**LE TEXTE**
Avec ses 600 000 abonnés, le youtubeur Vincent Lapierre, créateur du média indépendant et souverainiste Le Média pour tous, classé par certains à l’extrême droite, se veut l’un des porte-voix les plus prolifiques de cette France déclassée. Dans deux vidéos publiées en juillet, il part à la rencontre des commerçants et indépendants lyonnais qui se disent victimes de la politique du maire écologiste de Lyon, Grégory Doucet. On y retrouve tous les éléments de ce « poujadisme 2.0 », dont parle le sondeur et essayiste Jérôme Fourquet.

Ses ingrédients ? D’abord, le sentiment d’être abandonné et méprisé par les pouvoirs publics. C’est ce qu’exprime Christophe, patron des Cafés 203 : « On nous regarde avec mépris, tout ça parce qu’on est des bagnolards et des droitards. » Puis, ajoutez un zeste de sentiment d’injustice et de manque de reconnaissance, comme en témoigne Ali, boulanger : « On bosse du lundi au dimanche, 7 jours sur 7… alors qu’il y en a qui profitent de la société, qui ne foutent rien. » Enfin, saupoudrez le tout d’une dose de populisme. « Ecolos », « bobos », « gauchos », « wokistes », « centristes mondialistes »… tous sont vus comme déconnectés et responsables du déclin de la France. Au micro de Vincent Lapierre, les interviewés laissent éclater leur rage, à l’instar de René, patron de la brasserie Marius, qui parle de Grégory Doucet comme d’un « assassin ».

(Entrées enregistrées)
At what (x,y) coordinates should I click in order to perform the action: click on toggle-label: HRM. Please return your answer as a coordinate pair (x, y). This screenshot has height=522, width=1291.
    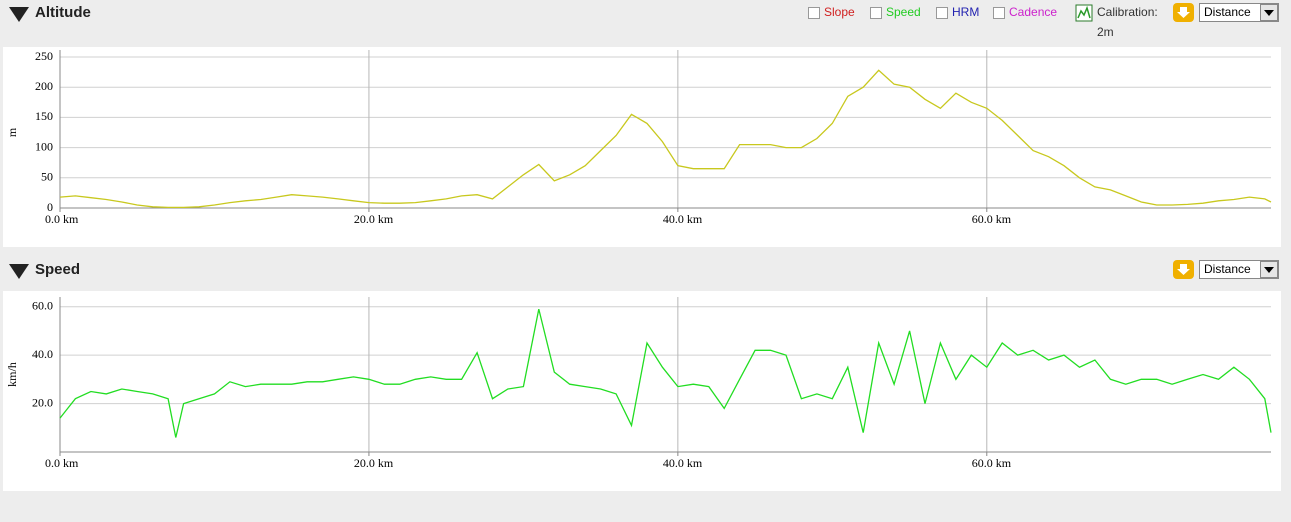
    Looking at the image, I should click on (966, 12).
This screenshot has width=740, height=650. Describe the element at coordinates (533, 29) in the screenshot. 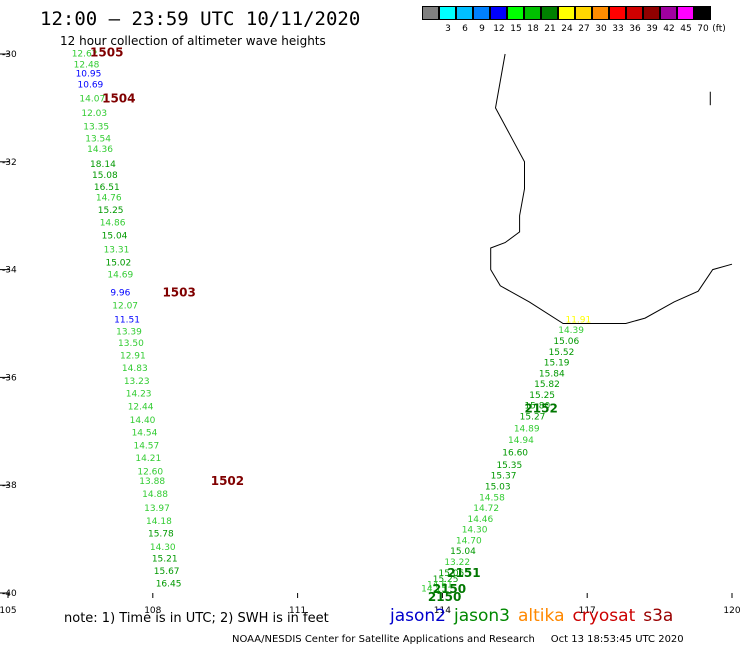

I see `scale-label: 18` at that location.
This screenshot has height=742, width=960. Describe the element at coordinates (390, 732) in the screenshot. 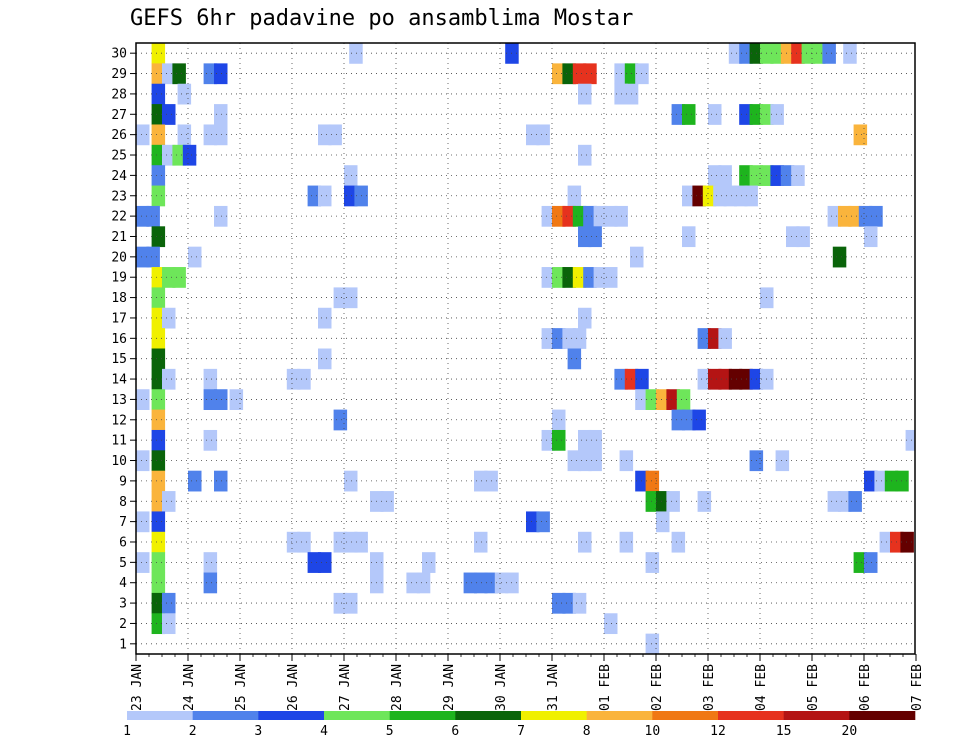

I see `colorbar-label: 5` at that location.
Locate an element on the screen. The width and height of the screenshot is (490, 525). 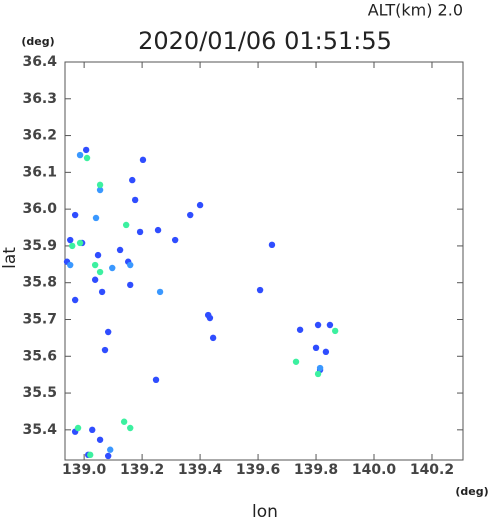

**CE QUE VOUS FEREZ**
a: Recopiez à l'identique la partie des entrées qui va du tout début jusqu'à la ligne contenant « Looking at the », celle-ci comprise. Laissez les images de côté.
b: Prolongez le texte sur les commerçants lyonnais et le « poujadisme 2.0 » à partir de là où il s'interrompt.
Les entrées n'ont aucun lien avec le texte.

**RÉPONSES**
a:
At what (x,y) coordinates should I click in order to perform the action: click on toggle-label: HRM. Please return your answer as a coordinate pair (x, y). This screenshot has height=522, width=1291.
    Looking at the image, I should click on (966, 12).

b:
Difficile de ne pas y voir la marque d’un « néopoujadisme » naissant. Mais la comparaison a ses limites, tempère Olivier Dard, en rappelant une différence de contexte majeure : « Dans les années 1950, l’Etat-providence n’en est qu’à ses balbutiements, il n’a rien à voir avec ce qu’il est aujourd’hui. » Surtout, ajoute le professeur de la Sorbonne, « contrairement aux années d’après-guerre, nous ne sommes plus à l’heure des taux de croissance des « Trente glorieuses », les perspectives sont sombres, la dette considérable et il n’y a plus d’argent dans les caisses ». Raison pour laquelle, de manière quelque peu contradictoire, ces mouvements de contestation antifiscale n’ont rien d’une aubaine pour les libéraux. Loin de remettre en cause le périmètre d’intervention de l’Etat, les gilets jaunes et « Nicolas qui paie » s’apparentent davantage à la défense d’intérêts sectoriels, les « perdants » contre les « profiteurs », qu’à une critique en bonne et due forme de l’Etat-providence.

Enfin, différence décisive : le poujadisme est né de l’action directe, et a été incarné par une figure charismatique. Et si Poujade a échoué à inscrire son mouvement dans la durée, il avait au moins su forger une synthèse politique, fragile mais réelle, qui porta ses fruits pendant un temps. Aujourd’hui, l’archipelisation de la société française décrite par Jérôme Fourquet rend l’exercice pour le moins périlleux, et on peine à voir comment un « Pierrot » pourrait émerger et fondre tous ces foyers de protestation en un seul et même projet politique.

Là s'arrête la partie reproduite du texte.